Right from the File Structure window, you can access even more actions. To check the available commands, you can right-click any symbol.

With a single shortcut, you can jump in the editor to the declaration of a type or a function from any position within its body.

  1. Set the caret into any position within the body of a type or a function.

  2. Press Control+OemOpenBrackets or choose ReSharper | Navigate | Containing Declaration from the main menu. Alternatively, you can press Control+Shift+A, start typing the command name in the popup, and then choose it there.

  3. ReSharper will set the caret to the declaration of the type or function.

  4. If the type or function is declared within another type, you can repeat step two to navigate to the declaration of the containing type.

With the Next/Previous Member commands, you can quickly navigate between members and nested types in code files or between tags in markup files.

  1. When your focus is in the editor, press Alt+Down/ Alt+Up or choose ReSharper | Navigate | Next/Previous Member in the main menu.

  2. The caret will move to the declaration of the next/previous member/tag. If there are inner types, the caret will also stop at each inner type's member.

Locate current document in Solution/Assembly Explorer

This handy navigation feature lets you expand the tree in the Solution Explorer, auto-scroll and highlight the item corresponding to the current document. It is especially useful when you have a massive solution, or a limited screen area that forces you to shrink the Solution Explorer window to the limit.

This command also works with decompiled code allowing you to locate decompiled symbols in the Assembly Explorer window. In this case, the command is sensitive to the caret position: If the cursor is on a specific symbol, the item corresponding to this symbol is highlighted in the Assembly Explorer; if the cursor is elsewhere in the document, the root type of the document is highlighted.

  1. In the editor, switch to a document that you want to locate in the Solution Explorer.

  2. Press Alt+Shift+L or choose ReSharper | Tools | Locate in Solution/Assembly Explorer in the main menu,

  3. ReSharper will bring up the Solution Explorer window or the Assembly Explorer window (depending on whether your caret is in source or in decompiled code) to focus and show you the item there.

Use this command to navigate project structure around the current file. In the popup that opens, you can see the project where the current file belongs, folders and files at the same directory level, and you can easily jump to these files or create a new file or folder.

You can invoke this command from the main menu ( ReSharper | Navigate | Go to File Nearby), but it is probably more convenient to pick it from the Navigate To popup Control+Shift+G. Or alternatively, you can assign a custom shortcut to this command ReSharper_GotoFileNearby.

This command is a good alternative to locating the current document in the Solution Explorer Alt+Shift+L. In the popup that this command opens, you can see the immediate neighbours of the current file as well as navigate any items through the solution hierarchy.
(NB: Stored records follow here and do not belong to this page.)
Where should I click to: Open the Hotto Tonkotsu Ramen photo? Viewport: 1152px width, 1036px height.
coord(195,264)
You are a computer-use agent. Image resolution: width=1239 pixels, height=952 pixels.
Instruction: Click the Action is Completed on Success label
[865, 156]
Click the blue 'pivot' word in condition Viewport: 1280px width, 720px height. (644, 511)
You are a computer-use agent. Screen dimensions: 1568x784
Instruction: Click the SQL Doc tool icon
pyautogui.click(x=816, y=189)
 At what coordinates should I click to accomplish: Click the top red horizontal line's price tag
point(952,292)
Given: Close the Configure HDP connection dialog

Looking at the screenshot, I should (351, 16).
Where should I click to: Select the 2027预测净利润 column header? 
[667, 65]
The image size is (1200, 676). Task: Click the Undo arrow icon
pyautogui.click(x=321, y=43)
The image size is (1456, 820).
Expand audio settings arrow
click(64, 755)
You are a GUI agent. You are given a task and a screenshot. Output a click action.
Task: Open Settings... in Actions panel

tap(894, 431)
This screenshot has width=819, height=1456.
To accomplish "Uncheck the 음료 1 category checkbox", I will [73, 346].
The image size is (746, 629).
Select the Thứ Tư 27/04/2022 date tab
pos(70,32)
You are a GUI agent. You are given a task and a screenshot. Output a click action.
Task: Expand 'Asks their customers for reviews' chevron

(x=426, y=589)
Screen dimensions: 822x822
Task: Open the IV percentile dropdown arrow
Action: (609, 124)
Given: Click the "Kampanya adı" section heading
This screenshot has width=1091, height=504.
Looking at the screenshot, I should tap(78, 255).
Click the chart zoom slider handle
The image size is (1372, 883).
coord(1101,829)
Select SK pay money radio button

If you choose a code file, it opens in the editor; choosing a project file .csproj/ .vbproj will locate the corresponding project in the Solution Explorer.

In addition to navigation, you can use this command to create new folders and files from existing templates anywhere in your solution:

ReSharper: 'Go to File Nearby' - navigating project structure around the current file

Navigating to related files may be very useful for web applications: for example, it enables you to jump from a web form to its master page, user controls, referenced images or JavaScript and CSS files. In ASP.NET MVC applications, it simplifies navigation from views to controllers and back.

  1. Place the caret within a file or select the file in the Solution Explorer.

  2. Press Control+Alt+Shift+G or choose ReSharper | Navigate | Related Files… from the main menu. Alternatively, you can press Control+Shift+A, start typing the command name in the popup, and then choose it there.

  3. If there are some related files, the Select File list opens. Select a file from the list and click it to open it in the editor.